PROBLEM: Go to the line containing "Add the Success URL (Redirect) setting" and retype it and every later line exactly as written, up to the last line of the entries. Keep pictures out.
= Beginning of Section =
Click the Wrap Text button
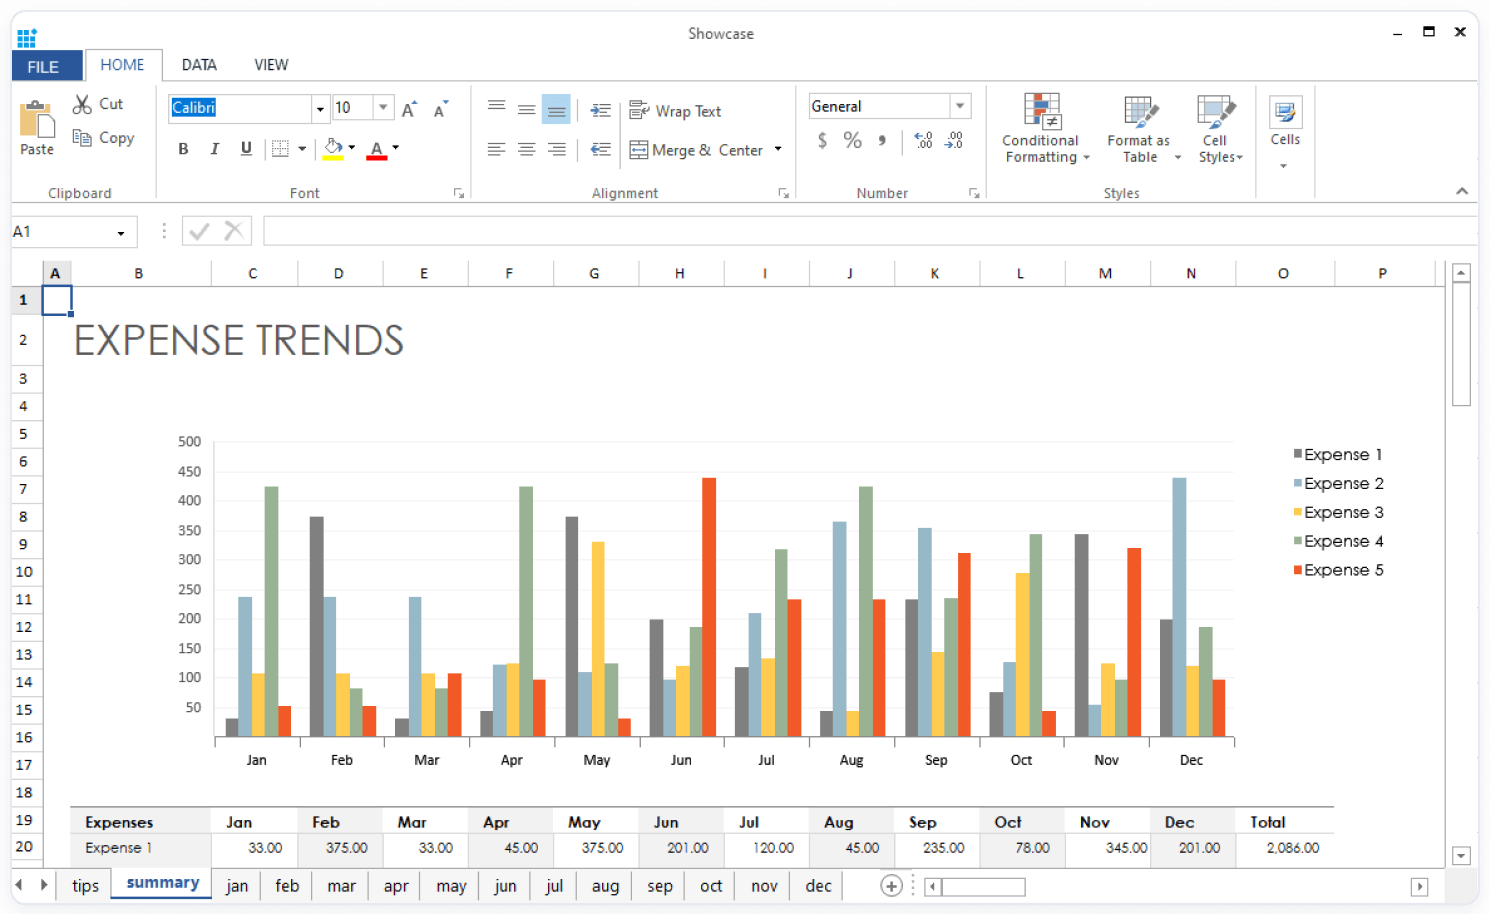 (x=675, y=111)
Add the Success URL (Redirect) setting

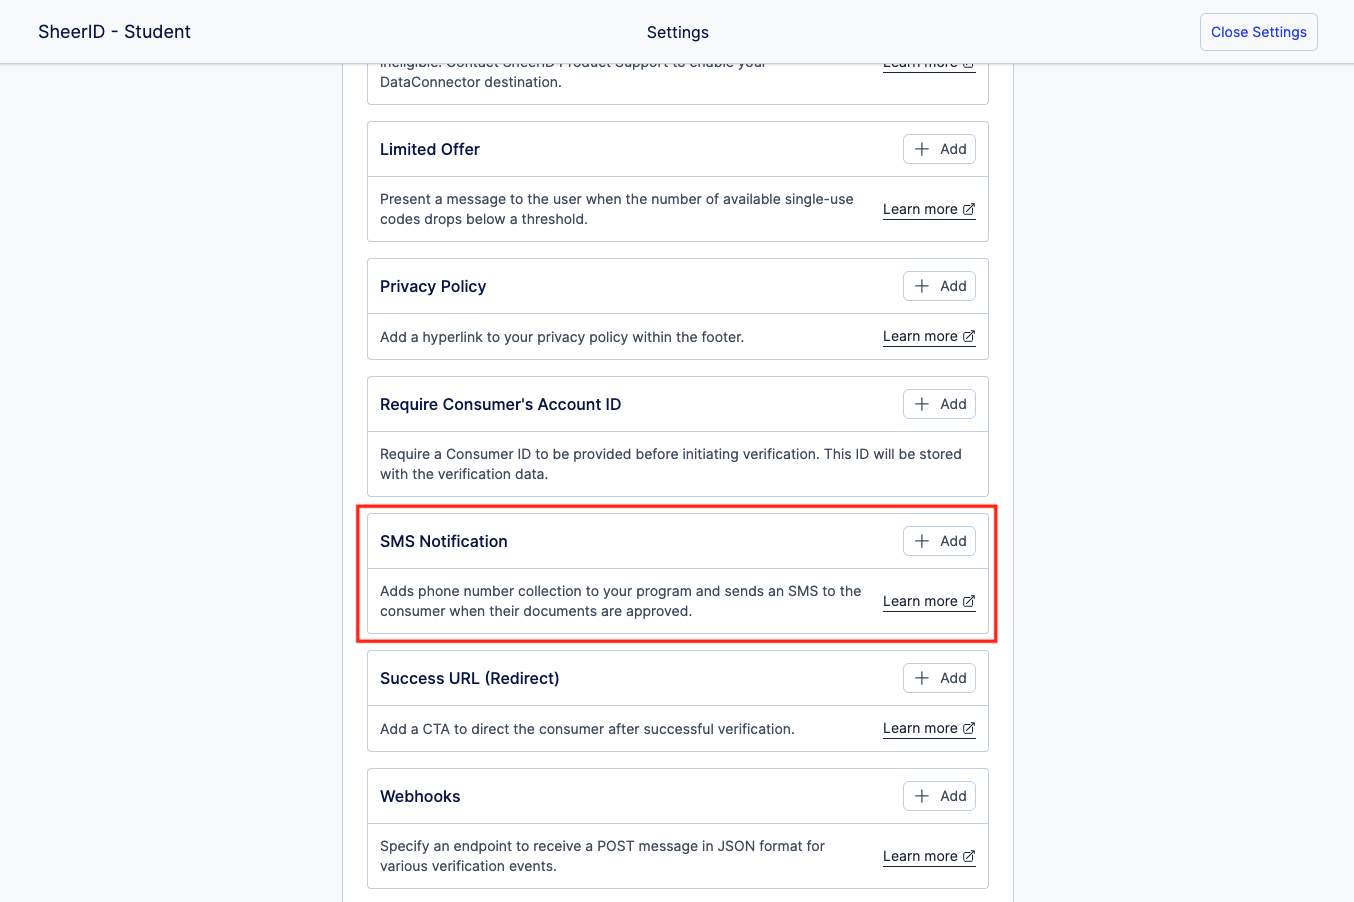[939, 678]
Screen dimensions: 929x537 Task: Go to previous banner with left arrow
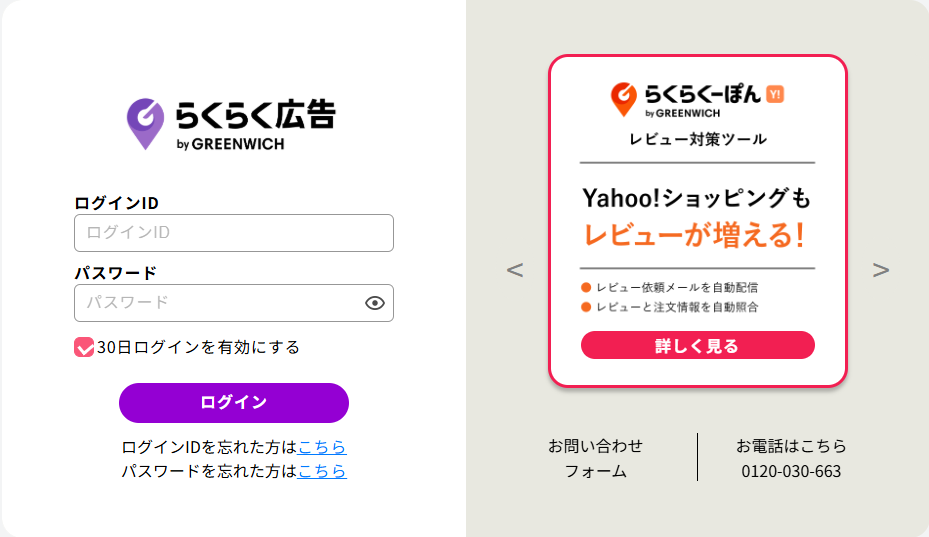click(x=515, y=270)
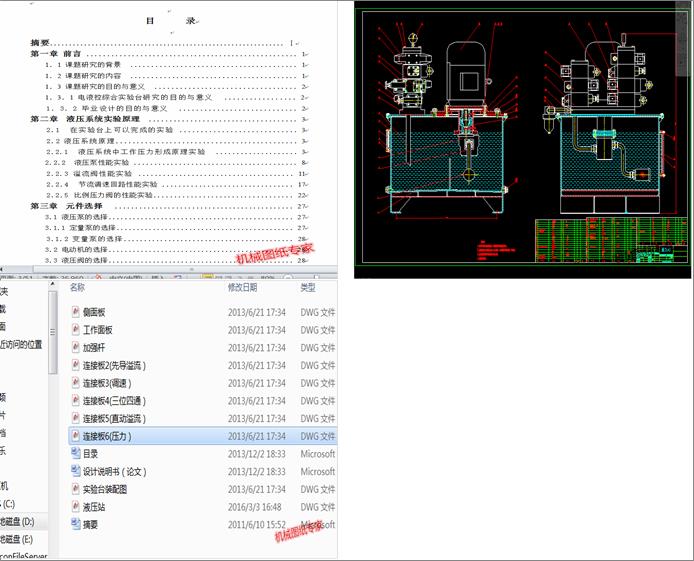Screen dimensions: 694x561
Task: Open the (C:) drive in the sidebar
Action: (8, 503)
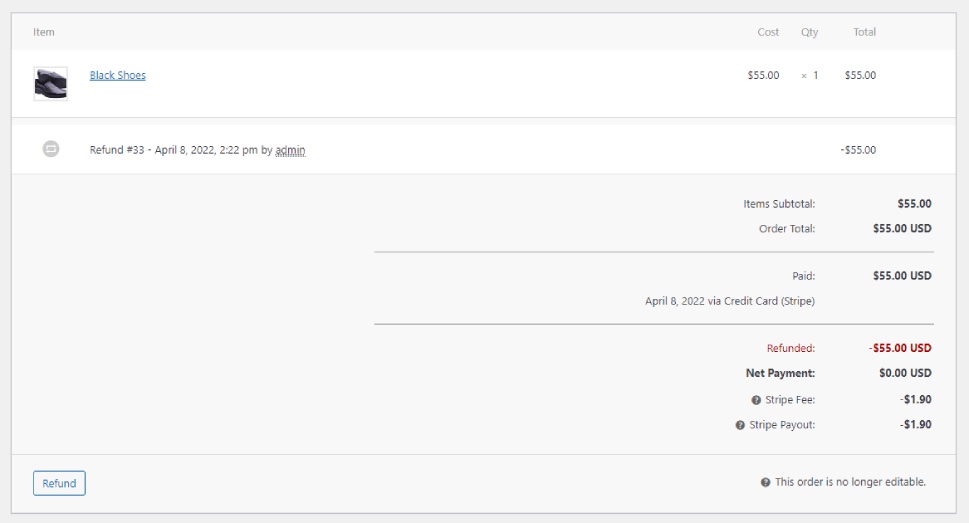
= End of Section =
YOUR RESPONSE:
Add the Success URL (Redirect) setting

[939, 678]
Screen dimensions: 929x537 Task: Go to previous banner with left arrow
click(x=515, y=270)
Screen dimensions: 694x561
Task: Open the (C:) drive in the sidebar
Action: (8, 503)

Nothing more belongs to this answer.